部屋に連れて行かれて寝かされる。ああ、俺は今生まれたばかりなんだ。
身体がうまく動かせない。ドアを開けて誰か入ってきた。
紅が見えた。
アッシュが俺を見て目を見開いた。
なあ、おまえもちゃんと『戻って』来たか?
近づいてきたアッシュが俺にそっと触れる。眼と眼が合う。
「俺は今日からアッシュだ」
相変わらずの仏頂面だけど、耳赤いよ、アッシュ。
アッシュ、大好きだよアッシュ!
また会えるの、楽しみにしてるよ。
コーラル城に置き去りにされた俺を、白光騎士とヴァン師匠が迎えに来た。
そっと抱かれて屋敷に連れて行かれた。(俺はほとんど寝てたけどな)
母上が泣いて、父上が苦しそうな顔をした。
父上、苦しまないで。今なら父上の気持ちが分かる。 ・・・こんどは幸せになろうよ。
その晩、ローレライがやって来た。
うん、分かってる。しばらく眠るんだよね。
早くシリウスやアッシュの顔が見たいな。次に眼を開けたら、会えるかな。
・・・おやすみ、またね。
二週目逆行 『みんなで幸せになろう!』
音譜帯で作戦会議
「じゃあ、これから作戦会議をしようと思いまーす」
「おおー」
唐突に目覚めたら、そこは光の中だった。
傍に朱の髪の自分の半身がちゃっかり引っ付いて眠っている。
その向こうには、頭の上がらない兄貴分がすうすう眠っている。
何だこの状況は! 自分は死んだはずじゃ無かったか?
確かに死んだあともルゥの中にいて、ローレライを解放するのを見ていた。
あんときシリウスも死んだはずだ。 ・・・ってローレライ?
「お前の仕業かー!」
大声に半身と兄貴分が目を覚ました。
「おはよーあっしゅ」
「相変わらずの怒鳴り声だね」
「いきなりそれか。よく回り見て何があったか説明しろ!」
シリウスは周囲を見回すと、はて?と言う顔をした。よし、こいつはまともだ。
ルゥはなぜか、冷や汗をかいて一生懸命目を逸らしている。こいつなんか知ってやがるな。
「説明しろ」
睨みつけると、あははは~とか言いながら手をばたばたしている。
そこに突然朱金の光が現れた。
(そう怒るな。焔は半身と生きるためにやり直しを選んだのだぞ)
「えーと。大爆発は、ローレライでも止められなかったんだ。だから二人で存在できる時間に遡って、やり直してみるかって言われて、うん、って言ったんだ。シリウスも一緒に連れて行ってあげるって」
(我は礼がしたかったのだ、協力は惜しまんぞ)
「・・・お前、俺の意見も聞かずにそれか」
「え~だって離れたくなかったんだよ! アッシュは嫌なのかよ!」
開き直りやがった、こいつ。
「いいじゃないか、アッシュ。俺は大賛成! 遣り残した事いっぱいあるしね」
「そうだよね~シリウス!」
そうだった、こいつらはそういう奴だった。俺は脱力した。
そして冒頭に戻る。
遥か音譜帯で、ローレライを含めた4人(?)での作戦会議がおこなわれていた。
「まず大爆発をどうにかしないと。結局あれのせいで死んだようなもんだし。せっかく瘴気中和は頑張ったのにさ」
「ええ~、シリウス死にそうになったじゃんか。俺もうあんなの嫌だかんな!」
「ありゃ、もっと前々から準備しておけばあんなになる事はなかったんだよ」
(完全同位体の大爆発は止められんが、世界に二人が違う人間だと認めさせれば良い。どちらかが女になるか、年齢を変えるか)

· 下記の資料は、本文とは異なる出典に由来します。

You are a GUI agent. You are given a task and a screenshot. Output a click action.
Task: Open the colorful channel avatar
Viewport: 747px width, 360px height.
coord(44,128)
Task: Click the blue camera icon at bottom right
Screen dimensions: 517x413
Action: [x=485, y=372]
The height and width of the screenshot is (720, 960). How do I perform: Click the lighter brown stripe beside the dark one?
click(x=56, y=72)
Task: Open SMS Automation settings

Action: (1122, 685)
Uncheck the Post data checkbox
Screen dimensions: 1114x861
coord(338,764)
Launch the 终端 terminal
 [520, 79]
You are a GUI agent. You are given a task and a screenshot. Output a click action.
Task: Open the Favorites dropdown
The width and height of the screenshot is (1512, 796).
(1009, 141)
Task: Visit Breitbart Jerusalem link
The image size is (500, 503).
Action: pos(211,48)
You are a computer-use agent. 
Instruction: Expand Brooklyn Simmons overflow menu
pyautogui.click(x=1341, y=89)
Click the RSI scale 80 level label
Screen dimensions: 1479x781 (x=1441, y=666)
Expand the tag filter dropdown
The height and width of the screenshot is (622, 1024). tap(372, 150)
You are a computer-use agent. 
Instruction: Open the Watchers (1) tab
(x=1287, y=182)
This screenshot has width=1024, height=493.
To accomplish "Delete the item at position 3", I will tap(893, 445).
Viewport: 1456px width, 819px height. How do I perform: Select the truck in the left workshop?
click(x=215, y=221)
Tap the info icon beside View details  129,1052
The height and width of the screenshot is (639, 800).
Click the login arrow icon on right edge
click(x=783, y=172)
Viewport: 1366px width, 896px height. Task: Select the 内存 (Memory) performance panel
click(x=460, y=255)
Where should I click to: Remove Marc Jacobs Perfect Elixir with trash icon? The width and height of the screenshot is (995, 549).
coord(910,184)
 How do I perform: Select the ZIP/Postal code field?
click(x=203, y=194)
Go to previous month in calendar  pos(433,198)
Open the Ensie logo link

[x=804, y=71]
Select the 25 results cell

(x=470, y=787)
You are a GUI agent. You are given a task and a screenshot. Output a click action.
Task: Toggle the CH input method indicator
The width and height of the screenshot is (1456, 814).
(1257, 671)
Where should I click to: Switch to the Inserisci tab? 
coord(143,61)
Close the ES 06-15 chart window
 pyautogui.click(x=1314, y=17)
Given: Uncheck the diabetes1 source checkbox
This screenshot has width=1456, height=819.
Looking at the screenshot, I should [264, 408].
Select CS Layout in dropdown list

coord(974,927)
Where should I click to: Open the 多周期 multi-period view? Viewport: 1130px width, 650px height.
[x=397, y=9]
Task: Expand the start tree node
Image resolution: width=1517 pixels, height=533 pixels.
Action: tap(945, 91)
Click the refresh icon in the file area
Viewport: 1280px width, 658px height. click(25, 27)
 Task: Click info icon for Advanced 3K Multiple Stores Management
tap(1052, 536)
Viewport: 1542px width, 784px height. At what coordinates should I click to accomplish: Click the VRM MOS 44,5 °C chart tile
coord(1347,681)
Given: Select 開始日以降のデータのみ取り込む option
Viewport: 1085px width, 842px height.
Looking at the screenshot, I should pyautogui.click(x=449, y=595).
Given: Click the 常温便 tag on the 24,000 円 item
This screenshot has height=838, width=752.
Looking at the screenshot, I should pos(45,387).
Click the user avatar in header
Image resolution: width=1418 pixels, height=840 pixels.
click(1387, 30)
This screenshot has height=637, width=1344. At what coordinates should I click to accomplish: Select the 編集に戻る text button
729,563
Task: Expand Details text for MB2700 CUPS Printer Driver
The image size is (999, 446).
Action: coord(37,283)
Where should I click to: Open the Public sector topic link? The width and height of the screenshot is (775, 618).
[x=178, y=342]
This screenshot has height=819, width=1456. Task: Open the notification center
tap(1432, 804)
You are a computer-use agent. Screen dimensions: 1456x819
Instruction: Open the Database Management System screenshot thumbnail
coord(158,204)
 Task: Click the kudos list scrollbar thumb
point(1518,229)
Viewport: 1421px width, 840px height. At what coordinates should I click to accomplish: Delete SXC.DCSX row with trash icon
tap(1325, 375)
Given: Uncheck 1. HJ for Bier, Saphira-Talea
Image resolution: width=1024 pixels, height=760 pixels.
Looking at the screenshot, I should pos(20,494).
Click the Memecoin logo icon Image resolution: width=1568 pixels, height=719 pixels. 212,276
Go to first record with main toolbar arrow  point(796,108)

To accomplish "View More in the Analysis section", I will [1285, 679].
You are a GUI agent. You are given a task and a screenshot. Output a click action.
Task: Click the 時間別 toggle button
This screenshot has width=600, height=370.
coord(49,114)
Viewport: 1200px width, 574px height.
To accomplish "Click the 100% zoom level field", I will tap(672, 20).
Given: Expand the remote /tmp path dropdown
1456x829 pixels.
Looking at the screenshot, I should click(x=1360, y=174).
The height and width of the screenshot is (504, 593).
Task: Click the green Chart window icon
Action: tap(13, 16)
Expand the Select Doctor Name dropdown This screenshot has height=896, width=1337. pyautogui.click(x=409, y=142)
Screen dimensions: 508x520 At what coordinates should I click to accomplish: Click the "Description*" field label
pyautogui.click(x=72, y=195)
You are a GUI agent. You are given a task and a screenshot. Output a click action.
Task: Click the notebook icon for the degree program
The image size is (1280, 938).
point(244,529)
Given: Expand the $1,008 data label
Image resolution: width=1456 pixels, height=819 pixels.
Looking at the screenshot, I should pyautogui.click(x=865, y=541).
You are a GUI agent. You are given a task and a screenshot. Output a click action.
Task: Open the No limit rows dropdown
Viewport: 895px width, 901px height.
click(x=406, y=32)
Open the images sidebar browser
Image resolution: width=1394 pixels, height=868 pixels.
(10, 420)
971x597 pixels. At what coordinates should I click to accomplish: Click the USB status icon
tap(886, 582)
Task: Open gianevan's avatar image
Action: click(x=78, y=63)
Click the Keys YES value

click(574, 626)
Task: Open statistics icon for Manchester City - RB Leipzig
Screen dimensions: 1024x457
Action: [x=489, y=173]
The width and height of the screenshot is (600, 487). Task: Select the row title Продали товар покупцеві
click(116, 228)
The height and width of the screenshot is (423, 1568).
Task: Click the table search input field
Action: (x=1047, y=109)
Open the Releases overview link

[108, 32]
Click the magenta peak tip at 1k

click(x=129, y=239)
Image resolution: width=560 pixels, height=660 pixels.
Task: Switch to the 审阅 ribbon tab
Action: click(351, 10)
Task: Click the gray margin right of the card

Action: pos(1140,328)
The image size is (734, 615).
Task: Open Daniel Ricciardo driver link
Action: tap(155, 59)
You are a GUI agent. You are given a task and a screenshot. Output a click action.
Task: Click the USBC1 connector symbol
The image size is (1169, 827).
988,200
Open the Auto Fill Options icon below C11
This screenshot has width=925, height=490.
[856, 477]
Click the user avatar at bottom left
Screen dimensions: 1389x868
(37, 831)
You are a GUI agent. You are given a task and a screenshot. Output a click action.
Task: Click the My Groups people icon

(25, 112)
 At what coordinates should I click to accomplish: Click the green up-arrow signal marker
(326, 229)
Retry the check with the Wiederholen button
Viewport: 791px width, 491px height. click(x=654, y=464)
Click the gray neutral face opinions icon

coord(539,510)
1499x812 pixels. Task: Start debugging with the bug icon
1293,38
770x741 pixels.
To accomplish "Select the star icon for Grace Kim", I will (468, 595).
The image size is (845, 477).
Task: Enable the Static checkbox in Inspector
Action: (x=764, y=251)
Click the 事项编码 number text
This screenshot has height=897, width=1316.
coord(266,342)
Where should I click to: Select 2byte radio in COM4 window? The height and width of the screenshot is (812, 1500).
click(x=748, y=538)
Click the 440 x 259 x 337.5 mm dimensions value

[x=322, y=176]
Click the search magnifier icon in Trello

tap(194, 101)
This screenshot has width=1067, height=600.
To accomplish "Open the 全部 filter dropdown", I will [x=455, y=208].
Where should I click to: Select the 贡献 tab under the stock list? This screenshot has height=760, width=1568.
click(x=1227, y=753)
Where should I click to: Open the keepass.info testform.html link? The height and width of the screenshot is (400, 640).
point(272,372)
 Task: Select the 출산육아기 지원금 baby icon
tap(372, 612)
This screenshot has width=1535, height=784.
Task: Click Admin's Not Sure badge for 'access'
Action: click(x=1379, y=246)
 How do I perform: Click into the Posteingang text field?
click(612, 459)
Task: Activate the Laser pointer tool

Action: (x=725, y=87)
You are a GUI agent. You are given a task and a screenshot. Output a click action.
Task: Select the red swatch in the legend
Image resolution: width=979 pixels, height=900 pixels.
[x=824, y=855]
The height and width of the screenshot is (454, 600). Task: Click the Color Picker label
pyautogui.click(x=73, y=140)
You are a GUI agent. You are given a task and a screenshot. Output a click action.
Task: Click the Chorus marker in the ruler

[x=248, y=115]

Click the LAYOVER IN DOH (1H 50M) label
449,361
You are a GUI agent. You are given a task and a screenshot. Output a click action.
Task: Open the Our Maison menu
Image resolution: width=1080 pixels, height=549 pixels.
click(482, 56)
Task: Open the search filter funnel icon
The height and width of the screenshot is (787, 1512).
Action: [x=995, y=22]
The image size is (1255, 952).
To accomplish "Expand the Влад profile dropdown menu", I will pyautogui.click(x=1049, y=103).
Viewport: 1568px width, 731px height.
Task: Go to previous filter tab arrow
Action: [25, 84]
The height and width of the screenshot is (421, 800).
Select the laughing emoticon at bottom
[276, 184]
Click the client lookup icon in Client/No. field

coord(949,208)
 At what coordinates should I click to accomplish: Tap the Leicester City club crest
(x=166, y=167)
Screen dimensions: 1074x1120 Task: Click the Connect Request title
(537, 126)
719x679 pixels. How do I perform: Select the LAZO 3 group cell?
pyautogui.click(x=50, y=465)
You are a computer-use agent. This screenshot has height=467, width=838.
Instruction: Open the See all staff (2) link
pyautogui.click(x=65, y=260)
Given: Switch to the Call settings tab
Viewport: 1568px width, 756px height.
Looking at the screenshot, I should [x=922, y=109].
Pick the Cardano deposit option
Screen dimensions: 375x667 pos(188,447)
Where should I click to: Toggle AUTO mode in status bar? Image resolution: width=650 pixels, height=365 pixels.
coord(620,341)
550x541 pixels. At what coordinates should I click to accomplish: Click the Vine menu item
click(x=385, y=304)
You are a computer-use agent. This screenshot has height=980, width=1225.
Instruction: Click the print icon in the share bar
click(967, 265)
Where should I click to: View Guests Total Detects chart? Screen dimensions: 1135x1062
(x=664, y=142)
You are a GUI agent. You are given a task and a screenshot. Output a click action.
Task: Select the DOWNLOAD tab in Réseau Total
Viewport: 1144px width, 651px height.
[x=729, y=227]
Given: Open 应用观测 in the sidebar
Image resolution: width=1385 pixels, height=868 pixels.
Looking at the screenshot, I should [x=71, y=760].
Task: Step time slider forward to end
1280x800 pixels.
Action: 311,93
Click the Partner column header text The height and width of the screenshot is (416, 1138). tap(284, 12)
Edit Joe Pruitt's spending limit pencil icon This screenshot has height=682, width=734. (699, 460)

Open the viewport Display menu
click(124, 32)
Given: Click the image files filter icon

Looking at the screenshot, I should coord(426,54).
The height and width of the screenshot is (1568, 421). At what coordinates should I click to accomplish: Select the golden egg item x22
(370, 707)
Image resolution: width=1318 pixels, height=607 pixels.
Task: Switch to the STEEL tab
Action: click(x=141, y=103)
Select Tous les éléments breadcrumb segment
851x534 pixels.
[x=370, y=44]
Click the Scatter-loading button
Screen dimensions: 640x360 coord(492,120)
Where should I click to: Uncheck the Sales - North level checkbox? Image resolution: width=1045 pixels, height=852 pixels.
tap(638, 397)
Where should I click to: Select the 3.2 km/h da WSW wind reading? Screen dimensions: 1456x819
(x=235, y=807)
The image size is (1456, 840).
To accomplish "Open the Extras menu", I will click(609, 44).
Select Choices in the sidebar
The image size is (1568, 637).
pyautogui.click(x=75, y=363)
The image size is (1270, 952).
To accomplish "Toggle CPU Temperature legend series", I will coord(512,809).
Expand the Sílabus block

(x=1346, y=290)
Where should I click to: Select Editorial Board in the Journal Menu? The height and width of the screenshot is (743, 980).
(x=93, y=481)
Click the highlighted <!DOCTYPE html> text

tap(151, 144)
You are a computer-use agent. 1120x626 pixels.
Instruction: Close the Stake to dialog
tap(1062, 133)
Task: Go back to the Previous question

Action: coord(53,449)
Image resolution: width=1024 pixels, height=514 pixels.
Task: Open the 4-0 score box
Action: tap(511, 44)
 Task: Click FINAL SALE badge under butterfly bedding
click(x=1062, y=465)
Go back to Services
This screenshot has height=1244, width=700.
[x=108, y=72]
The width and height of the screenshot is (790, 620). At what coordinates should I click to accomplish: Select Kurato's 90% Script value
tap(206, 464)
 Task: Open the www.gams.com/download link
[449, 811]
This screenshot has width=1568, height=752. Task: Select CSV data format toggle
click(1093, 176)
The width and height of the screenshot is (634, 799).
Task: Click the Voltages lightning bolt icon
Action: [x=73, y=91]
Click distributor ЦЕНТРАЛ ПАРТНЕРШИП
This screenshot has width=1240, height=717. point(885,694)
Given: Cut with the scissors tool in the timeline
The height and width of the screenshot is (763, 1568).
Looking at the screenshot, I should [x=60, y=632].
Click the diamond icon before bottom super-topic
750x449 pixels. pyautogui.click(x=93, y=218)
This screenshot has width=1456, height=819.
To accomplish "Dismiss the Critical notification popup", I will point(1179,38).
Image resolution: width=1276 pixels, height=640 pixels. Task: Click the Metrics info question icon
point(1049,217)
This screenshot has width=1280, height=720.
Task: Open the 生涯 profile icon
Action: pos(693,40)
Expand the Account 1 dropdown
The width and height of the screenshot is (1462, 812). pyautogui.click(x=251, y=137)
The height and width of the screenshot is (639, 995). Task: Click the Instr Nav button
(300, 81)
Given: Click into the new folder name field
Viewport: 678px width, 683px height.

「さすがに性別変えたら、失敗作だって破棄されるだろう。年齢ってのはどうやるんだ?」
(何、レプリカなら、作られてすぐ我が時間を凍結させてしまえばいい。2、3年して戻せば差が出来ている。女になりたかったら後からでもなれるぞ。 ・・・レプリカならな)
「おいルゥ、どうする?」
「えぇー、女になるのはヤダ。でもあんまり子供じゃアッシュといっしょに戦えないじゃんか」
(余り差が少ないと、歳を重ねて身体に差が少なくなったとき大爆発が起きるかもしれんぞ)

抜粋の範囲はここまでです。